▶ TASK REQUIREMENTS:
#1 Switch "results" to "answers" and write out the Prolog post between "In fact, SWI" and "for byte code...", inclusive.
#2 Carry on the post comparing SWI Prolog and GNU Prolog from the point where it stops.

Understanding GNU vs SWI differences

[Alberto Simões]

Hello

I am sorry if this is a trivial issue, that is explained somewhere. If
so, please point me in that direction.
Nevertheless, when doing some experiments with SWI Prolog and GNU
Prolog, I found out some different behavior on some simple things:

This is my SWI Prolog run:

?- [user].
|: f(a,b).
|: f(c,d).
|: f(a,d).
|: % user://1 compiled 0.00 sec, 5 clauses
true.

?- f(X,b).
X = a.

?- f(a,X).
X = b ;
X = d.

?- f(X,d).
X = c ;
X = a.

In fact, SWI Prolog never says true/false/yes/no. It just show the
possible results.

In GNU Prolog I get this:

| ?- [user].
compiling user for byte code...
f(a,b).
f(c,d).
f(a,d).

user compiled, 4 lines read - 331 bytes written, 9192 ms

yes
| ?- f(X,b).

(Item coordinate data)

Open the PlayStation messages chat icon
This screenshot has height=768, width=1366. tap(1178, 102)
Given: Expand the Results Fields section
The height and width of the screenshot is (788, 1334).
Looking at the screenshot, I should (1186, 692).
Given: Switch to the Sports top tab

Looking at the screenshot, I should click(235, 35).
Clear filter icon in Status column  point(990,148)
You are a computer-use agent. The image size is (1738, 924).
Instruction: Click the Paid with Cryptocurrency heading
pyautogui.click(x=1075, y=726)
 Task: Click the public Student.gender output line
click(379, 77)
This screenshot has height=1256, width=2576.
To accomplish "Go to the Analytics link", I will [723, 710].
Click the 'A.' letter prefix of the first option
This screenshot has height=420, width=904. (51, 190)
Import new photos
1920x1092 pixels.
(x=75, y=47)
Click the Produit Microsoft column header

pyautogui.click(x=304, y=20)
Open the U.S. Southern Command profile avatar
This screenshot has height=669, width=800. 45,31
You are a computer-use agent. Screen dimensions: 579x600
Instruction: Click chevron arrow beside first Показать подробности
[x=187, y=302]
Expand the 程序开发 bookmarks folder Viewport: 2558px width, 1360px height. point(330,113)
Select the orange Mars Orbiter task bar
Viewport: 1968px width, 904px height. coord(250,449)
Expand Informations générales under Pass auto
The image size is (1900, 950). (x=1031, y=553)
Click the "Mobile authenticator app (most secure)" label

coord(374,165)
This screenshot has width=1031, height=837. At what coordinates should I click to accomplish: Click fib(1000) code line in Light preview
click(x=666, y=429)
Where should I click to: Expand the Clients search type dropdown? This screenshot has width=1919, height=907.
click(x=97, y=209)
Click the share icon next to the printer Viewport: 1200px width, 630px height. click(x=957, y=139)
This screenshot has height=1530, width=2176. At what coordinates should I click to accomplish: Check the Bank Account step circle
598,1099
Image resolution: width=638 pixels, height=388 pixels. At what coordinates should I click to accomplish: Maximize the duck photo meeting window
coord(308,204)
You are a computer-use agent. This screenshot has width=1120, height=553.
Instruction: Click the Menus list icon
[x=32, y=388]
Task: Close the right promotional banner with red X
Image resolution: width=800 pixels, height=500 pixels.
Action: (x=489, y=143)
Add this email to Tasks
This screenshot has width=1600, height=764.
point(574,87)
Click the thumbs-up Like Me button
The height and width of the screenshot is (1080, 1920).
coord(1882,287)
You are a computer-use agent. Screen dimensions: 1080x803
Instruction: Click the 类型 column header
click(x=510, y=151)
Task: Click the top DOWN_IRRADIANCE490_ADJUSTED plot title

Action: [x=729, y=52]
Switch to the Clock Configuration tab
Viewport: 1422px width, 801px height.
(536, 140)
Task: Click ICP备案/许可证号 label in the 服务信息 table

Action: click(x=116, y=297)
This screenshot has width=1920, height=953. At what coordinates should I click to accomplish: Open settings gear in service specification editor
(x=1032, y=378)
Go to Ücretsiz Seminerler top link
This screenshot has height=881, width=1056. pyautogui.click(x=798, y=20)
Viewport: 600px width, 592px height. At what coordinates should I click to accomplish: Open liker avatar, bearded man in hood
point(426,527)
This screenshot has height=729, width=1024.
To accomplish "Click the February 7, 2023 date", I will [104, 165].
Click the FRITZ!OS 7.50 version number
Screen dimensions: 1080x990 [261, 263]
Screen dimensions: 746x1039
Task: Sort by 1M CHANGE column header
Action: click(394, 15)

▶ SOLVED TASKS:
#1
In fact, SWI Prolog never says true/false/yes/no. It just show the
possible answers.

In GNU Prolog I get this:

| ?- [user].
compiling user for byte code...

#2
X = a ? ;

no
| ?- f(a,X).

X = b ? ;

X = d

yes
| ?- f(X,d).

X = c ? ;

X = a

(1 ms) yes

Although I can understand the 'yes' answer, I can't get why in the
first iteration GNU Prolog stopped and gave me the chance to ask for
more solutions (while in the next two it didn't). And, why did it say
"no" (ok, it said no because it didn't find any other solution, but
then, why did it try to get more solutions in that case?)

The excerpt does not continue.